Warm Up (45, 135, 135)
185 x 3
195 x 3
215 x 1
I was supposed to get 215 x 3 but I didn't even come close to getting the second rep. The only improvement since the last time I did 215 (that was the weight in my deadlifting video I linked to in the OP) is that it took like 1/2 the time to get up. I tried it a second time and still only managed one rep. Silver lining I guess but I was still really disappointed. I'm still going for 225 this week though for my 1RM. I'm pretty determined to get those two plates!
Also the RDL's I did Monday really made my back hurt and doing the deadlifts really exacerbated the problem. Injuries suck.
Warm Up (45, 95)
We got some sweet new boxes so I wanted to try them out.
Attempted some power cleans but my back hurt too much.
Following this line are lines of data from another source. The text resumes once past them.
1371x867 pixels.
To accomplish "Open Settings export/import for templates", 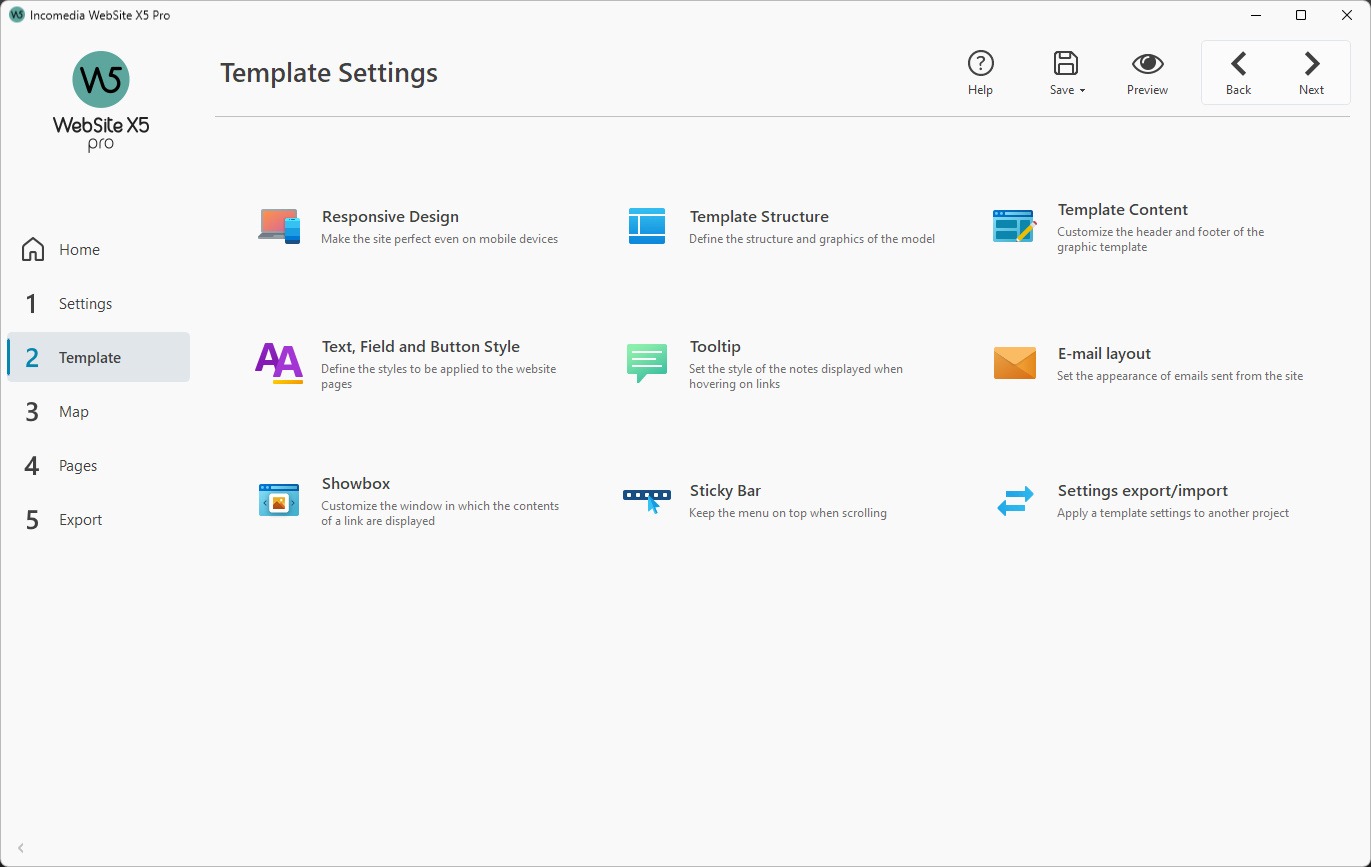I will tap(1142, 491).
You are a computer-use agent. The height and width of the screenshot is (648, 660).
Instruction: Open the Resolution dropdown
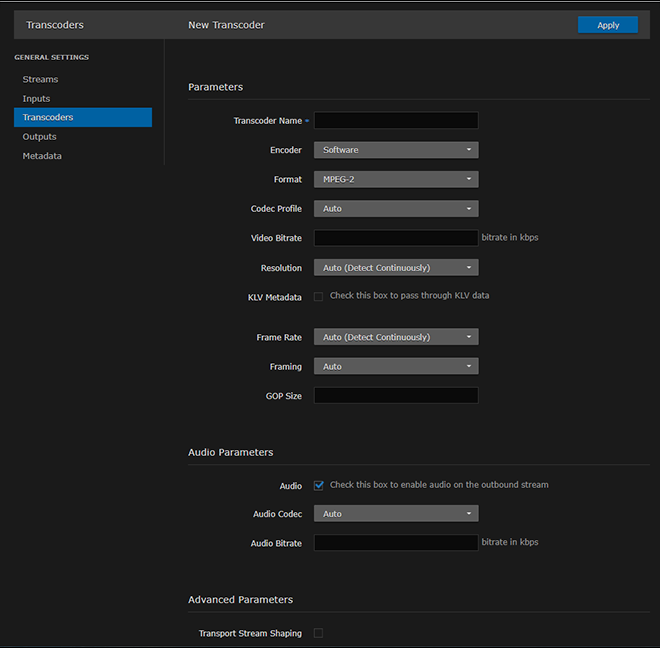pyautogui.click(x=396, y=268)
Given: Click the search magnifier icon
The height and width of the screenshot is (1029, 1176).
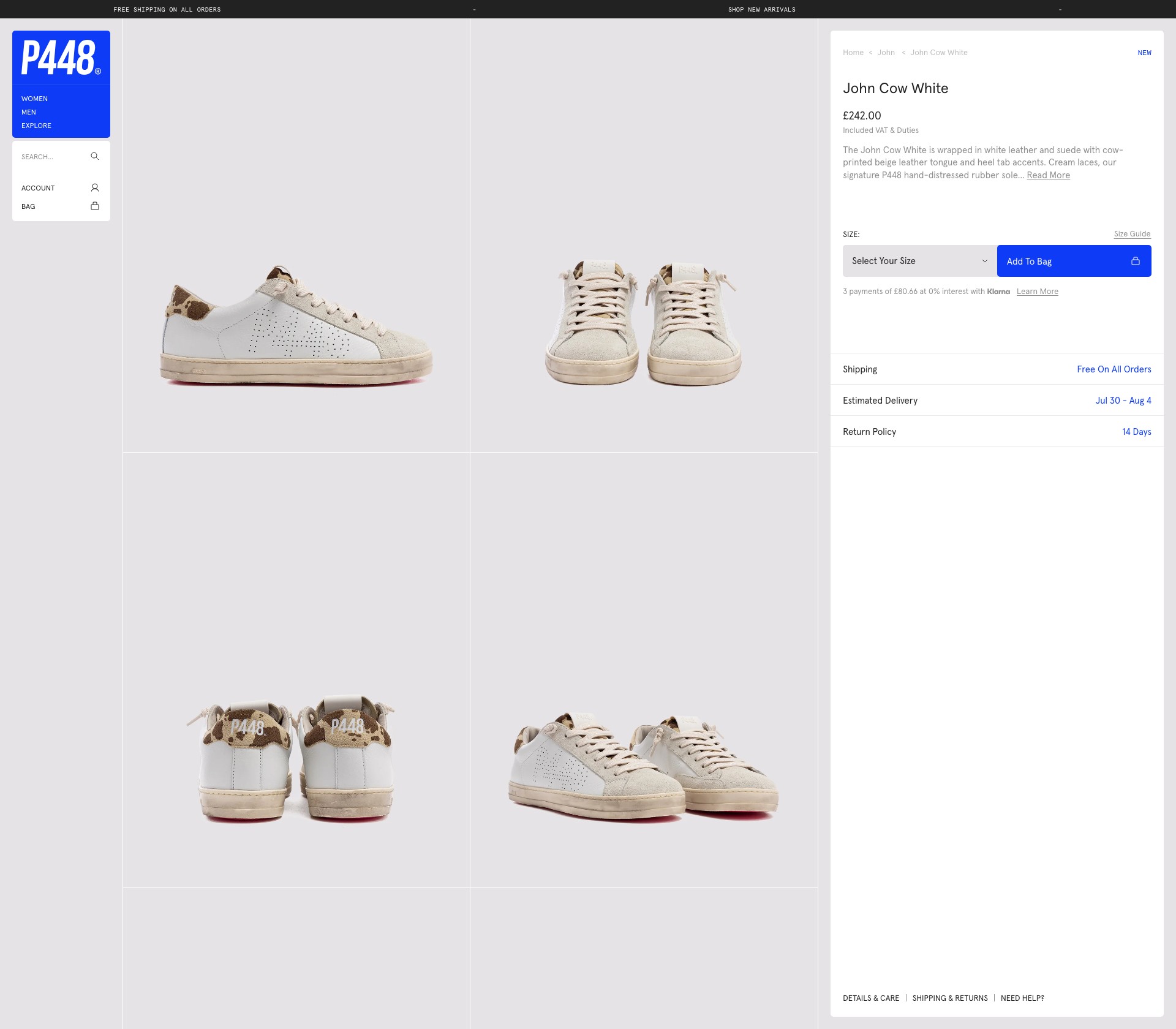Looking at the screenshot, I should click(x=95, y=156).
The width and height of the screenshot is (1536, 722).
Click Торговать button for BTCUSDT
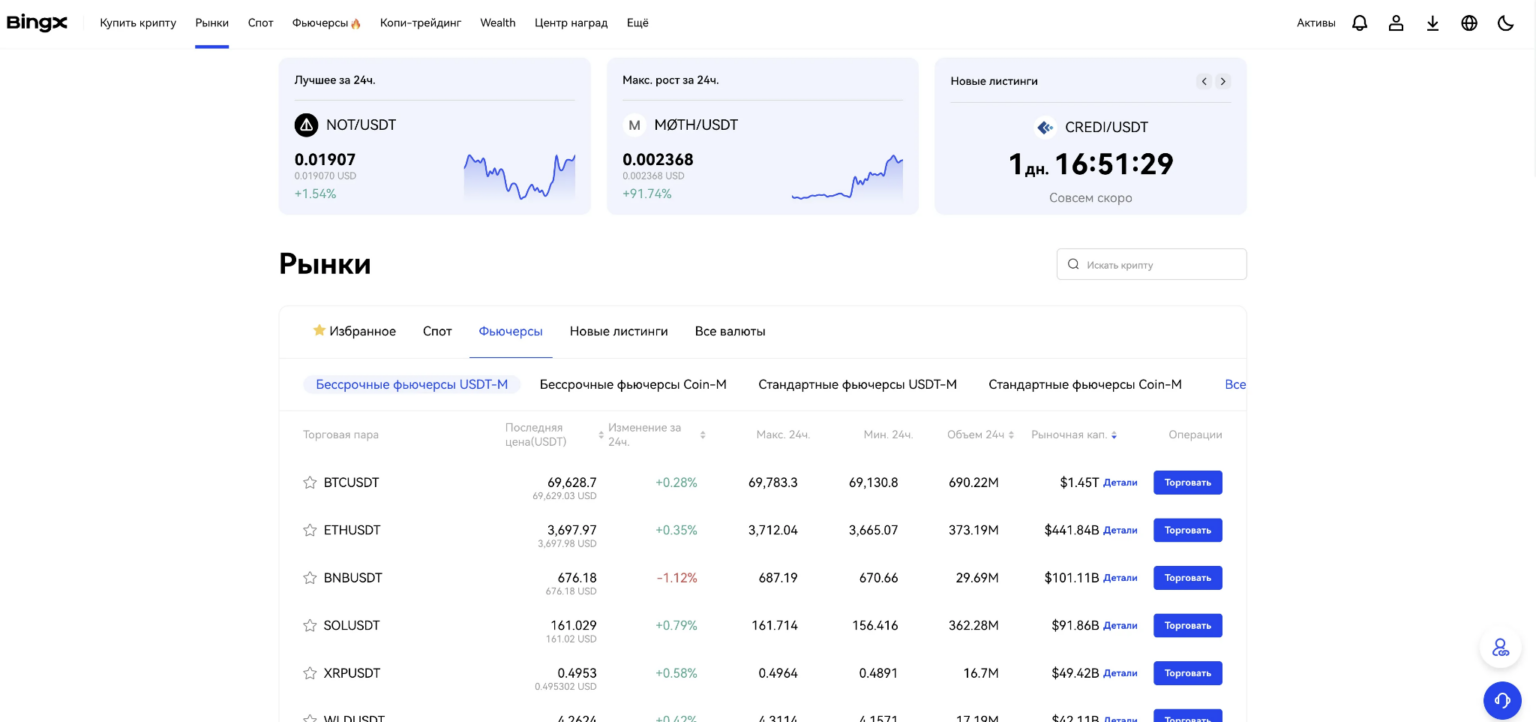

1 game against a nationally ranked women's club Frisbee team (the level above college), yeah...it was hard. We lost. By a lot. Super fun regardless!
And now Max out week YAY!
Warm Up (45, 65, 85)
95 x 3
125 x 2
135 x 2
145 x 1
I was feeling good about the squat so I decided to go up to 145, that one didn't feel like my max effort so I tried 155 and failed my first set of squats ever. It was pretty embarrassing! Good news is though, my goal was to get 155 by April and I think I can get it well before then.
Warm Up (45)
Did my old physical therapy routine for my back since it still hurts a little. It's not a bad core workout so there's that too.
Yes this was exactly what I was thinking of, thank you! Though I never saw people incline their feet for it.
I've always done pull ups with a pronated grip so maybe I'll try with the palms facing eachother first.
Yeah I might just do them outside of practice and lifting. Sent you a link to my template in a PM!